Exercise
Reproduce these lines unchanged except for one swap: replace every "Pencil tool" with "Brush tool".

Supplied information

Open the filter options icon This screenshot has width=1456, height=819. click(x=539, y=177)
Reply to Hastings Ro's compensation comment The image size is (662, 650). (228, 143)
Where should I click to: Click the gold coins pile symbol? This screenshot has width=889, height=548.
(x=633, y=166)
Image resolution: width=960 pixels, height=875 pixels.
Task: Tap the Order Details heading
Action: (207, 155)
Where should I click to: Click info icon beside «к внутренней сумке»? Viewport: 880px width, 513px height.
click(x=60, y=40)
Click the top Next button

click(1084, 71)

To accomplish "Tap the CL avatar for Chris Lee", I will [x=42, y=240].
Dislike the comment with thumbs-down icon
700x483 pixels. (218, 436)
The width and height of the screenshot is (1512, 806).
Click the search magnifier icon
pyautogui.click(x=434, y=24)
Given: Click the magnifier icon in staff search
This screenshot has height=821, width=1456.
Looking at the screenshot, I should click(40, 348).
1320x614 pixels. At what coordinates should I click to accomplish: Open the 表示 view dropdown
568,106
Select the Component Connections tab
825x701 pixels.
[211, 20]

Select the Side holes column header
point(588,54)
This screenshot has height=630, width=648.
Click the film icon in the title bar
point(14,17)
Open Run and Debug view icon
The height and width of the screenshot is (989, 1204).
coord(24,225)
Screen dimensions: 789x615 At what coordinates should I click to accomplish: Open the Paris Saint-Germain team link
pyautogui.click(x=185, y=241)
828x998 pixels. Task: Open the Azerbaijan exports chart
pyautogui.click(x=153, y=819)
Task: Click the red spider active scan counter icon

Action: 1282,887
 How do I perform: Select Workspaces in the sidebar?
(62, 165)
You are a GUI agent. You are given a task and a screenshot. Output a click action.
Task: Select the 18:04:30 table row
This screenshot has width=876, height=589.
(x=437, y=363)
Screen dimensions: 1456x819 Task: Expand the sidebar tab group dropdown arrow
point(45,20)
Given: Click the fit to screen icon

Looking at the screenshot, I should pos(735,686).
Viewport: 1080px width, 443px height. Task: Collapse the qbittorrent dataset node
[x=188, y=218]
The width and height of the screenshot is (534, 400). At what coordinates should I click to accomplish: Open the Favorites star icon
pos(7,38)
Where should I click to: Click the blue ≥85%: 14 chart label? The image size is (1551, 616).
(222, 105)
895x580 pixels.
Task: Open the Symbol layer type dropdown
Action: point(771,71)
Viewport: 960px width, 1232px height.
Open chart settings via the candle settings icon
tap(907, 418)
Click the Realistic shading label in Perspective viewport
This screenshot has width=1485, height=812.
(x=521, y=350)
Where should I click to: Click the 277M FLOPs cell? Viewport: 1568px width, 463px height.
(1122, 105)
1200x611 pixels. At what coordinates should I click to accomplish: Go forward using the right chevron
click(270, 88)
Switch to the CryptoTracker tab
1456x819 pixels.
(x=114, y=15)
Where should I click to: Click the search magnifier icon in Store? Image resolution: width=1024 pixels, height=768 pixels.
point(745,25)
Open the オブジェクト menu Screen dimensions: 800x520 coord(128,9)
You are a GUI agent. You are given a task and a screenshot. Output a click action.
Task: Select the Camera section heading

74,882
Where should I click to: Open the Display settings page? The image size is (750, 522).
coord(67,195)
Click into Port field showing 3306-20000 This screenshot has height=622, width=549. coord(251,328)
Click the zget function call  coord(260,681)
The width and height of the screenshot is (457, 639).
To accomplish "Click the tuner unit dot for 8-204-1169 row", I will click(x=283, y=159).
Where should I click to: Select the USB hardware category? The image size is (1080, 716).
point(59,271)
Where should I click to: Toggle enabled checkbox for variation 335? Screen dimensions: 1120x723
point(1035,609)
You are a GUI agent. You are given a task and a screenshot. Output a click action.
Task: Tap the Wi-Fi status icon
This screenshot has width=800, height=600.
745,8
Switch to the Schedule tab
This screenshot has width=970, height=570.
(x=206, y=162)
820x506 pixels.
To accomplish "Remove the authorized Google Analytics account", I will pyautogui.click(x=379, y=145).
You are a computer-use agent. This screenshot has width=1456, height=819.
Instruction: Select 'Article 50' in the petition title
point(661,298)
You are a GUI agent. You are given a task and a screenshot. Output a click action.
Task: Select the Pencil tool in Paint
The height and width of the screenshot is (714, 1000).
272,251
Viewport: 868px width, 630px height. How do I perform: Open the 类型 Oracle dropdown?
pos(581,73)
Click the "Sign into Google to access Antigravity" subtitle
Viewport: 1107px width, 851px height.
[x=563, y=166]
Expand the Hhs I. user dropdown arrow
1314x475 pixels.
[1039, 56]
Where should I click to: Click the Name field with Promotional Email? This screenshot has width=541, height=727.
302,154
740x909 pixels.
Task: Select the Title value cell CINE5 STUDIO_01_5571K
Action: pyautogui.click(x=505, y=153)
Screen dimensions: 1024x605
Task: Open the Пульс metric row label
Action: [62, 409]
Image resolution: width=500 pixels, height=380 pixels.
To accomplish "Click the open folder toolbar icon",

Exercise output
Open the filter options icon This screenshot has width=1456, height=819. click(x=539, y=177)
Reply to Hastings Ro's compensation comment The image size is (662, 650). (228, 143)
Where should I click to: Click the gold coins pile symbol? This screenshot has width=889, height=548.
(x=633, y=166)
Image resolution: width=960 pixels, height=875 pixels.
Task: Tap the Order Details heading
Action: (207, 155)
Where should I click to: Click info icon beside «к внутренней сумке»? Viewport: 880px width, 513px height.
click(x=60, y=40)
Click the top Next button

click(1084, 71)

To accomplish "Tap the CL avatar for Chris Lee", I will [x=42, y=240].
Dislike the comment with thumbs-down icon
700x483 pixels. (218, 436)
The width and height of the screenshot is (1512, 806).
Click the search magnifier icon
pyautogui.click(x=434, y=24)
Given: Click the magnifier icon in staff search
This screenshot has height=821, width=1456.
Looking at the screenshot, I should click(40, 348).
1320x614 pixels. At what coordinates should I click to accomplish: Open the 表示 view dropdown
568,106
Select the Component Connections tab
825x701 pixels.
[211, 20]

Select the Side holes column header
point(588,54)
This screenshot has height=630, width=648.
Click the film icon in the title bar
point(14,17)
Open Run and Debug view icon
The height and width of the screenshot is (989, 1204).
coord(24,225)
Screen dimensions: 789x615 At what coordinates should I click to accomplish: Open the Paris Saint-Germain team link
pyautogui.click(x=185, y=241)
828x998 pixels. Task: Open the Azerbaijan exports chart
pyautogui.click(x=153, y=819)
Task: Click the red spider active scan counter icon

Action: 1282,887
 How do I perform: Select Workspaces in the sidebar?
(62, 165)
You are a GUI agent. You are given a task and a screenshot. Output a click action.
Task: Select the 18:04:30 table row
This screenshot has width=876, height=589.
(x=437, y=363)
Screen dimensions: 1456x819 Task: Expand the sidebar tab group dropdown arrow
point(45,20)
Given: Click the fit to screen icon

Looking at the screenshot, I should pos(735,686).
Viewport: 1080px width, 443px height. Task: Collapse the qbittorrent dataset node
[x=188, y=218]
The width and height of the screenshot is (534, 400). At what coordinates should I click to accomplish: Open the Favorites star icon
pos(7,38)
Where should I click to: Click the blue ≥85%: 14 chart label? The image size is (1551, 616).
(222, 105)
895x580 pixels.
Task: Open the Symbol layer type dropdown
Action: point(771,71)
Viewport: 960px width, 1232px height.
Open chart settings via the candle settings icon
tap(907, 418)
Click the Realistic shading label in Perspective viewport
This screenshot has width=1485, height=812.
(x=521, y=350)
Where should I click to: Click the 277M FLOPs cell? Viewport: 1568px width, 463px height.
(1122, 105)
1200x611 pixels. At what coordinates should I click to accomplish: Go forward using the right chevron
click(270, 88)
Switch to the CryptoTracker tab
1456x819 pixels.
(x=114, y=15)
Where should I click to: Click the search magnifier icon in Store? Image resolution: width=1024 pixels, height=768 pixels.
point(745,25)
Open the オブジェクト menu Screen dimensions: 800x520 coord(128,9)
You are a GUI agent. You are given a task and a screenshot. Output a click action.
Task: Select the Camera section heading

74,882
Where should I click to: Open the Display settings page? The image size is (750, 522).
coord(67,195)
Click into Port field showing 3306-20000 This screenshot has height=622, width=549. coord(251,328)
Click the zget function call  coord(260,681)
The width and height of the screenshot is (457, 639).
To accomplish "Click the tuner unit dot for 8-204-1169 row", I will click(x=283, y=159).
Where should I click to: Select the USB hardware category? The image size is (1080, 716).
point(59,271)
Where should I click to: Toggle enabled checkbox for variation 335? Screen dimensions: 1120x723
point(1035,609)
You are a GUI agent. You are given a task and a screenshot. Output a click action.
Task: Tap the Wi-Fi status icon
This screenshot has width=800, height=600.
745,8
Switch to the Schedule tab
This screenshot has width=970, height=570.
(x=206, y=162)
820x506 pixels.
To accomplish "Remove the authorized Google Analytics account", I will pyautogui.click(x=379, y=145).
You are a computer-use agent. This screenshot has width=1456, height=819.
Instruction: Select 'Article 50' in the petition title
point(661,298)
You are a GUI agent. You are given a task and a screenshot. Output a click action.
Task: Select the Brush tool in Paint
The height and width of the screenshot is (714, 1000).
272,251
Viewport: 868px width, 630px height. How do I perform: Open the 类型 Oracle dropdown?
pos(581,73)
Click the "Sign into Google to access Antigravity" subtitle
Viewport: 1107px width, 851px height.
[x=563, y=166]
Expand the Hhs I. user dropdown arrow
1314x475 pixels.
[1039, 56]
Where should I click to: Click the Name field with Promotional Email? This screenshot has width=541, height=727.
302,154
740x909 pixels.
Task: Select the Title value cell CINE5 STUDIO_01_5571K
Action: pyautogui.click(x=505, y=153)
Screen dimensions: 1024x605
Task: Open the Пульс metric row label
Action: [62, 409]
Image resolution: width=500 pixels, height=380 pixels.
To accomplish "Click the open folder toolbar icon",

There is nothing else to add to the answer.